26:55Aqui hoje, por exemplo, Petrúcia Murim.
26:58Petrúcia Murim tem uma música mais urbana.
27:01Se você observar a música, a linguagem de Petrúcia é urbana.
27:04Aí você vai para Marcel Melo, é uma música mais sertão, mais rural, né?
27:07Fala mais de bicho, das fazendas, daquelas coisas todas e tal.
27:12E assim, eu acho que se eu pego uma linha só, ela me limita, né?
27:20Eu acho que eu tenho muito mais condições de aprender, de fazer algo diferente,
27:24quando eu passeio por essas pessoas todas.
27:28Porque aí eu vou trazendo a influência de cada um para a minha vida.
27:33Muito bem, Irá, nossa entrevista está acabando.
27:36Eu queria que você escolhesse uma música para a gente encerrar.
27:39Ah, então eu vou escolher Até Se Derreter,
27:42que é uma canção do meu marido, que chama-se Biguá.
27:44E é um forró que foi feito agora recentemente,
27:48foi lançado agora nas plataformas digitais,
27:50e eu vou cantar um pedacinho assim para vocês.
27:52Vamos lá.
27:52A gente é desejo de amor, é suor, é calor, sombra para se deitar.
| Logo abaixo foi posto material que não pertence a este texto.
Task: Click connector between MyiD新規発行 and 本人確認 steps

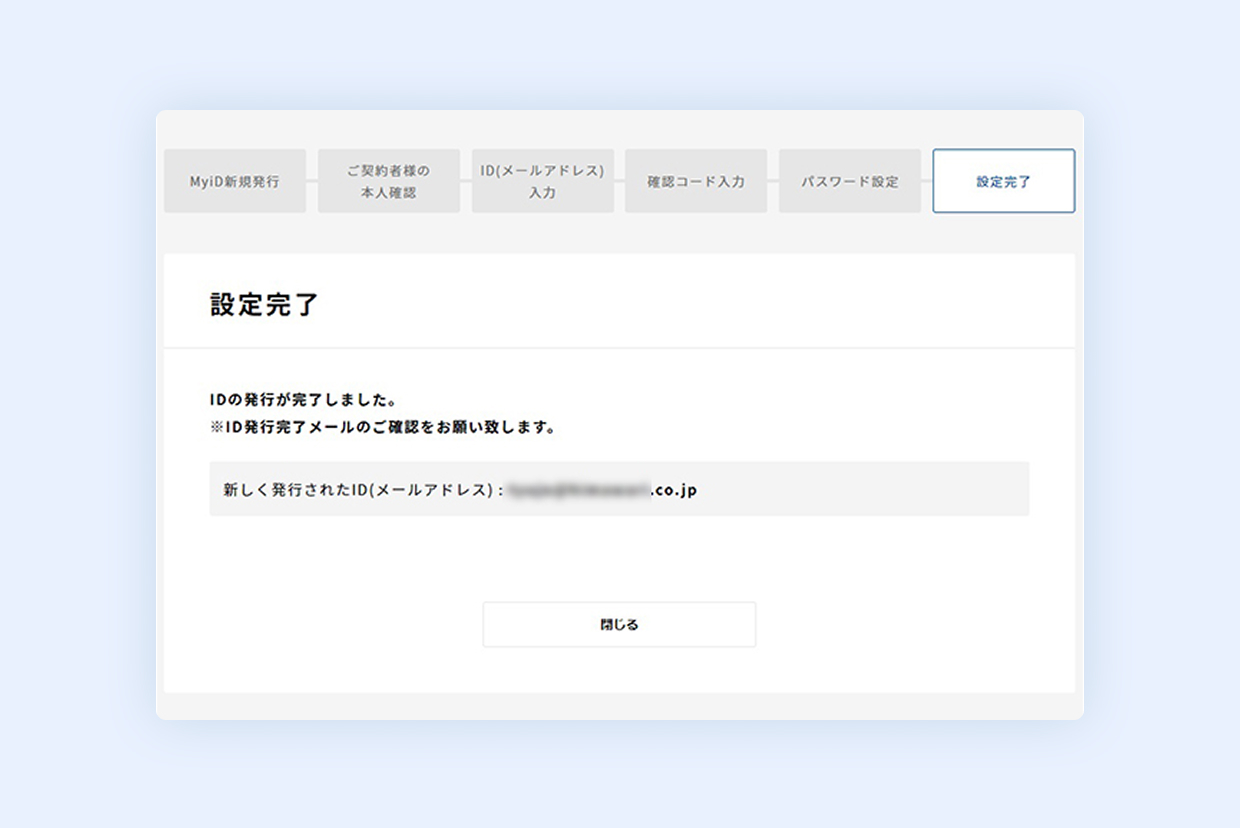Action: [312, 182]
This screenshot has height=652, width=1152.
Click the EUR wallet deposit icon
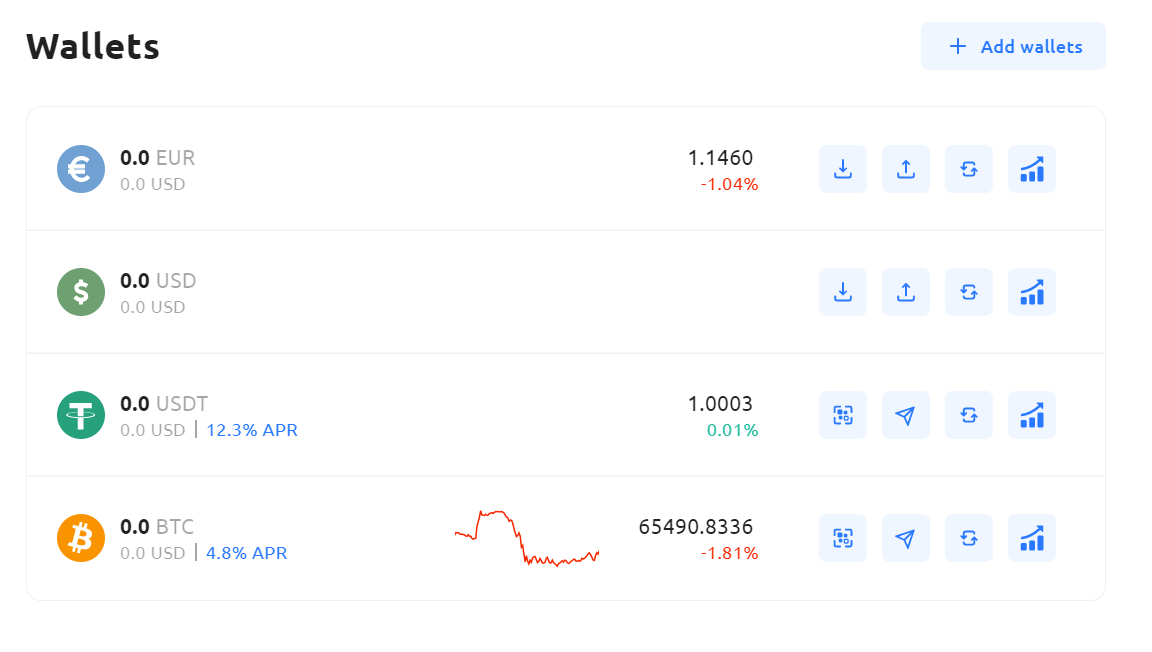click(843, 169)
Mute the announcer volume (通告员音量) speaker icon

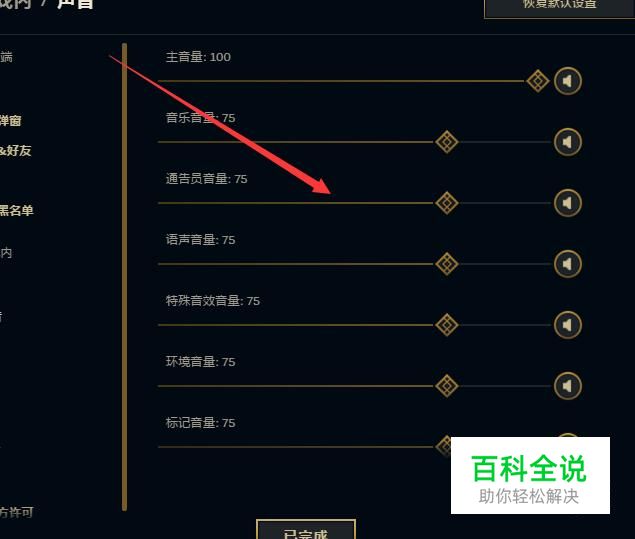coord(568,203)
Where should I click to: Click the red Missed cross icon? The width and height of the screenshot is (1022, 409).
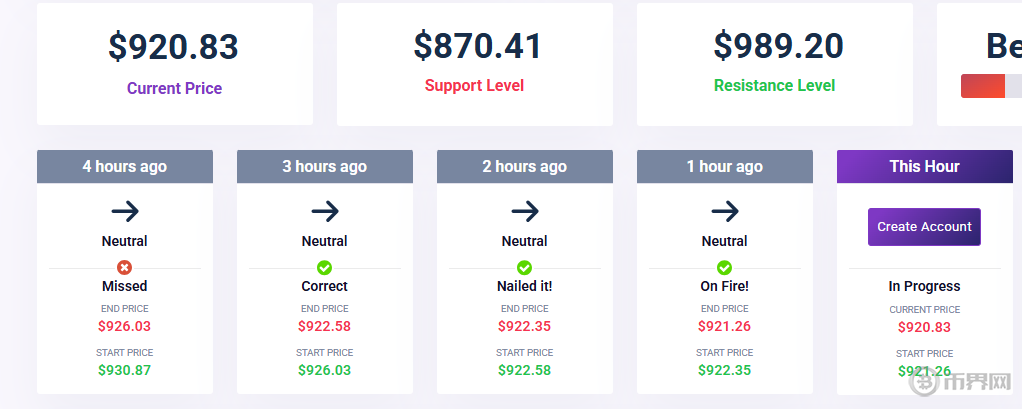[125, 267]
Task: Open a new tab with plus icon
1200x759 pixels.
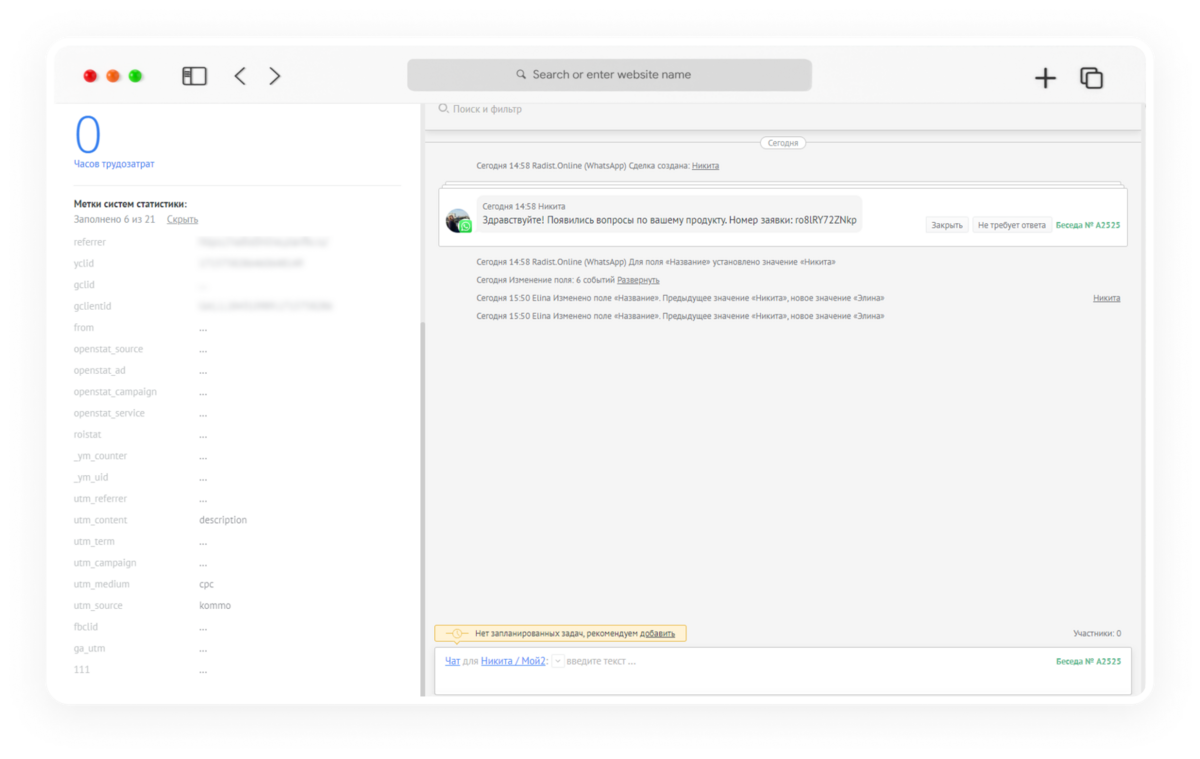Action: 1045,78
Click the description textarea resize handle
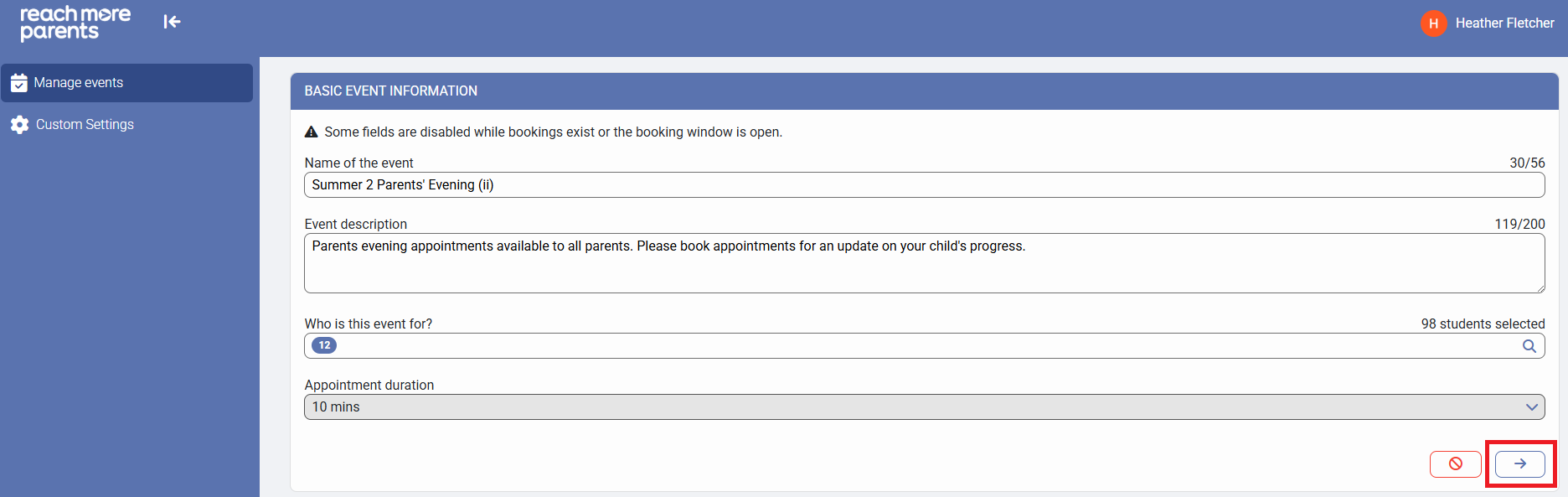The height and width of the screenshot is (497, 1568). click(1540, 287)
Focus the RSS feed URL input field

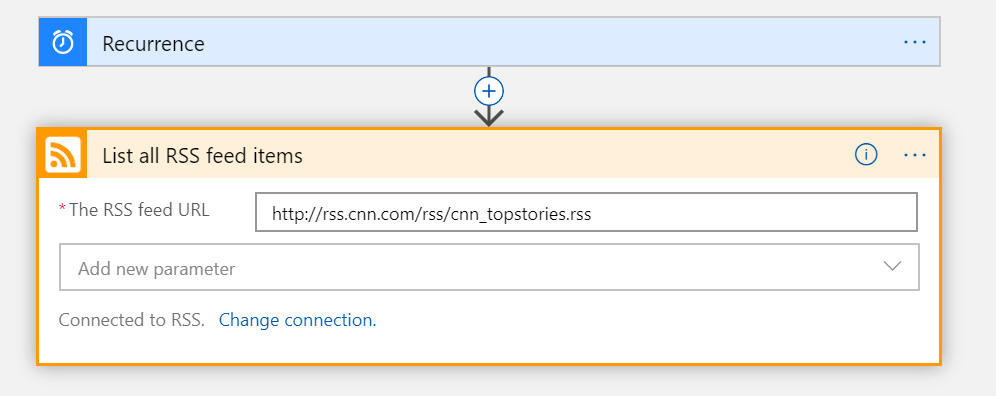(586, 212)
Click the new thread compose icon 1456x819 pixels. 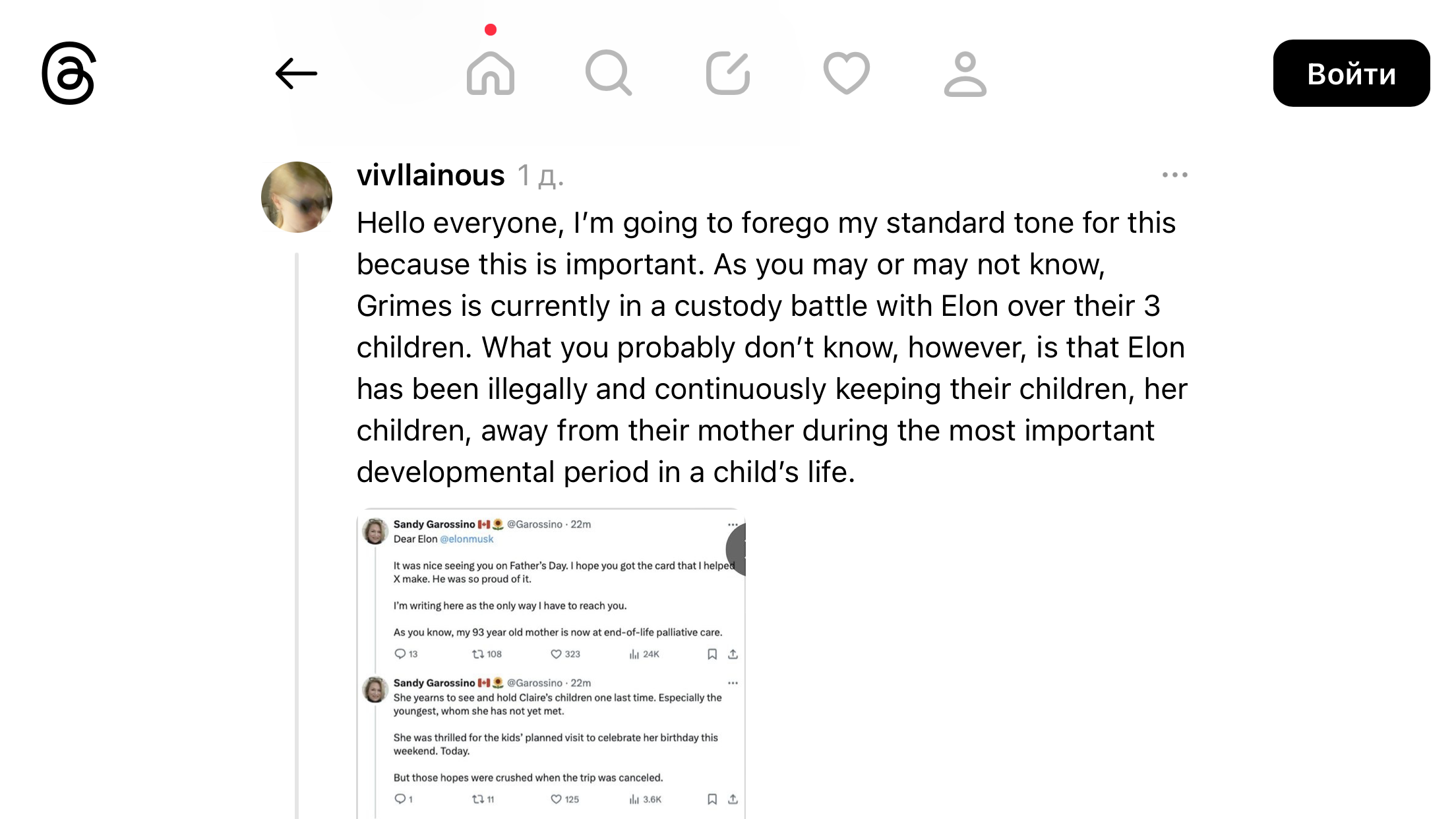(728, 73)
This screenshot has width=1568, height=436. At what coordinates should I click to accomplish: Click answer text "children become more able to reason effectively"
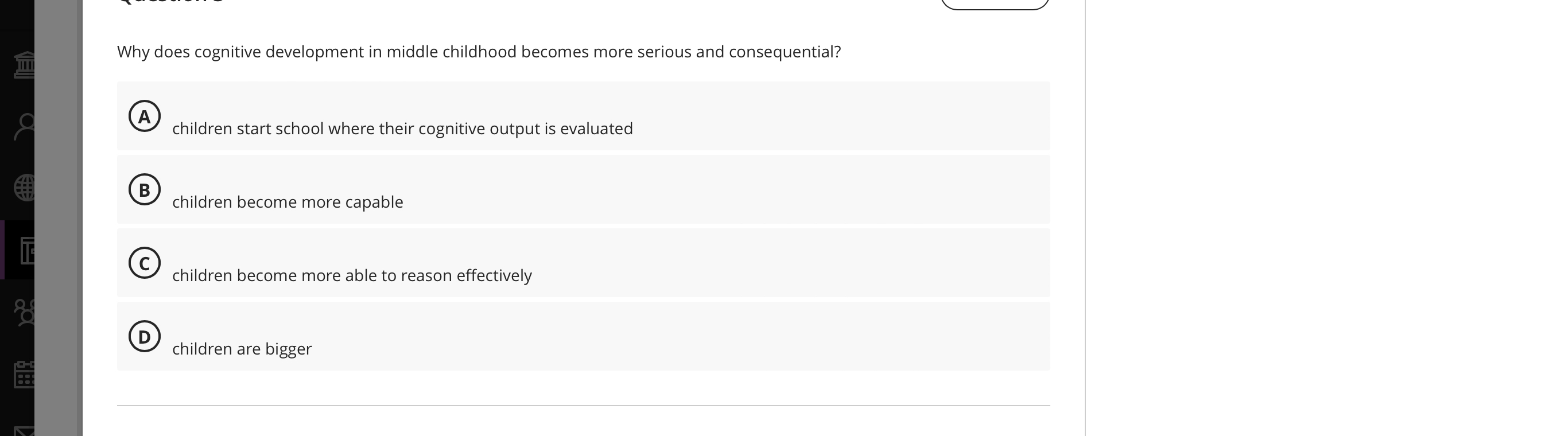[x=352, y=275]
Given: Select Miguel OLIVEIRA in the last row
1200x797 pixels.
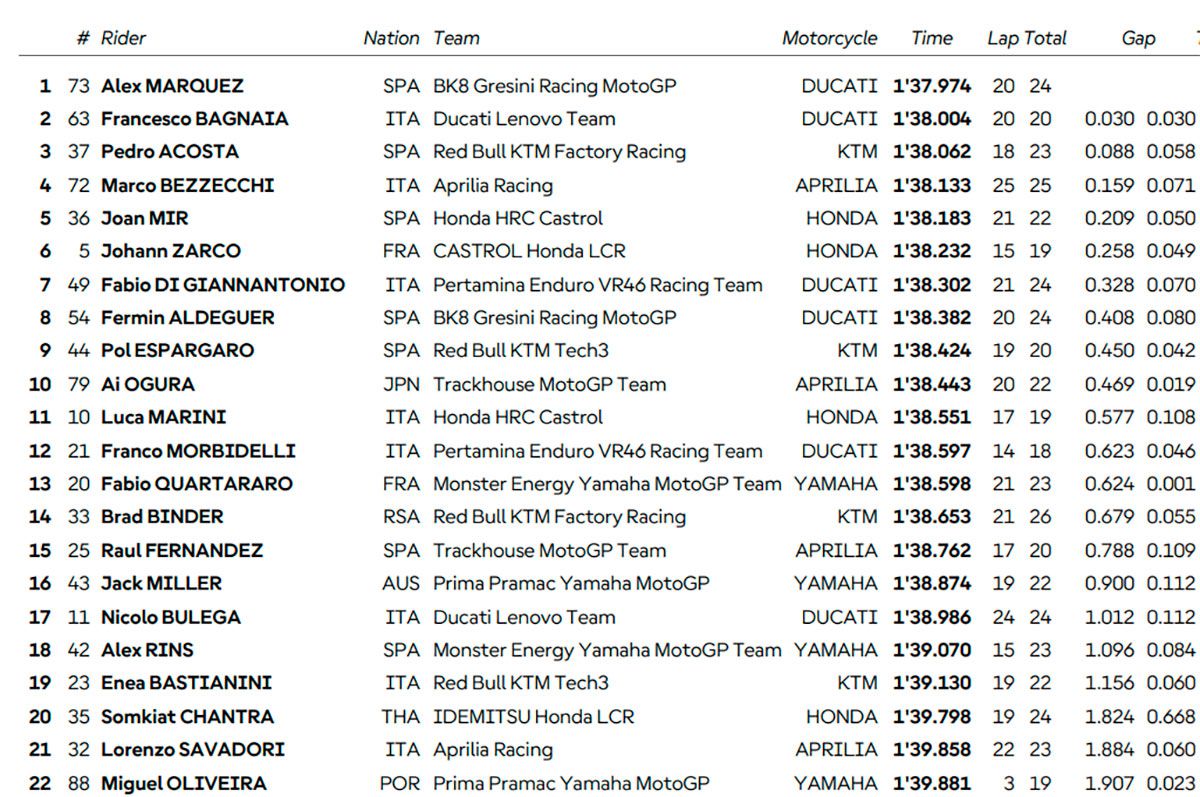Looking at the screenshot, I should [183, 783].
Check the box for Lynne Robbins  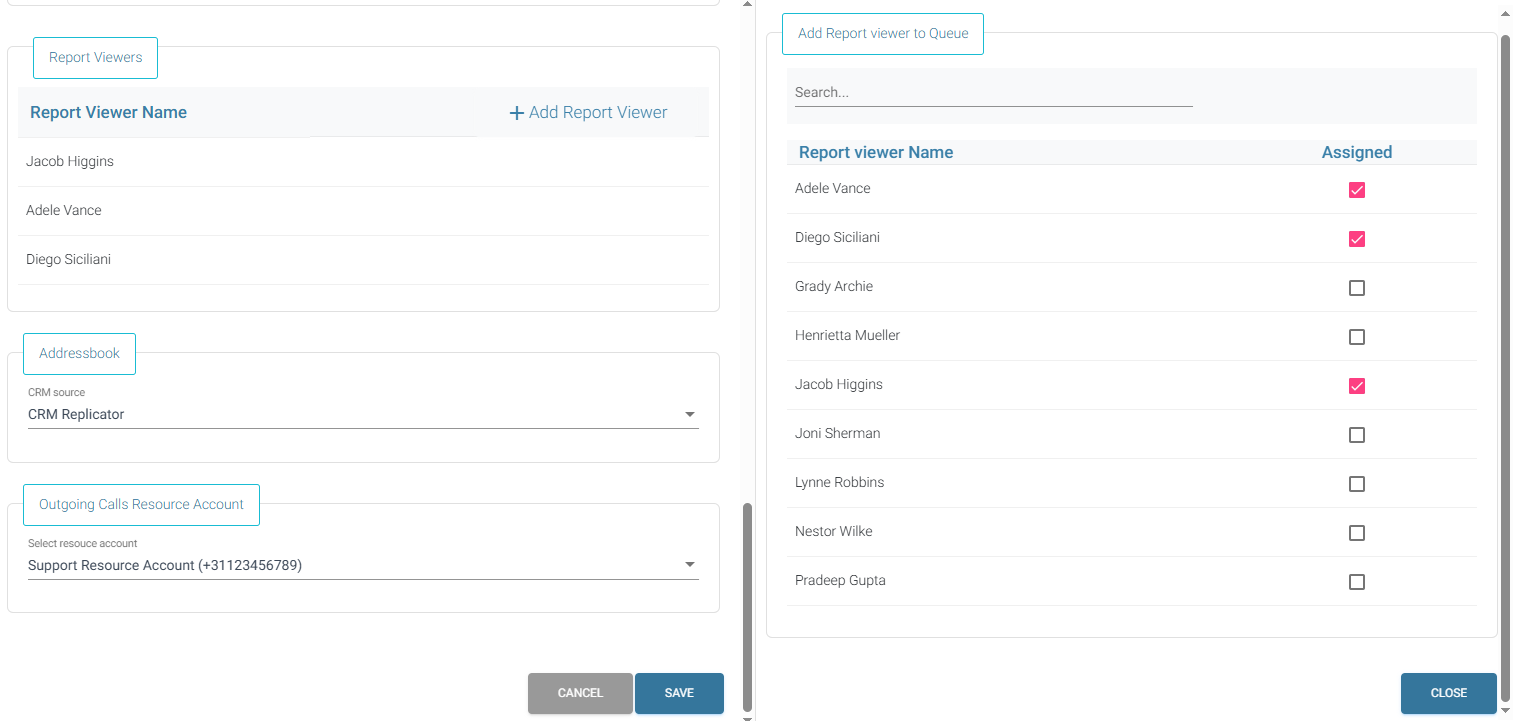tap(1356, 484)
27:57A gente é sossego, é folia, o que contagia por onde passar.
28:01A gente é chama, é vapor, o fogo sedutor, tudo pode queimar.
28:06É lenha, fogueira, alegria, é tanta energia, não pode acabar.
28:10A gente esquenta, vai até se derreter.
28:13Pode ferver, a gente bota para quebrar.
28:14Obrigado a você, a gente volta na semana que vem.
28:16Vamos terminar ainda ouvindo a Iraque.
28:18Deixa o corpo todo arrepiar.
28:20Me toca com carinho, bem devagarinho, deixa o corpo todo arrepiar.
28:24Ai, ai, ai, é amor.
28:27Ai, ai, ai, é paixão.
28:29Ai, ai, ai, faz um dengo, dispara no meu coração.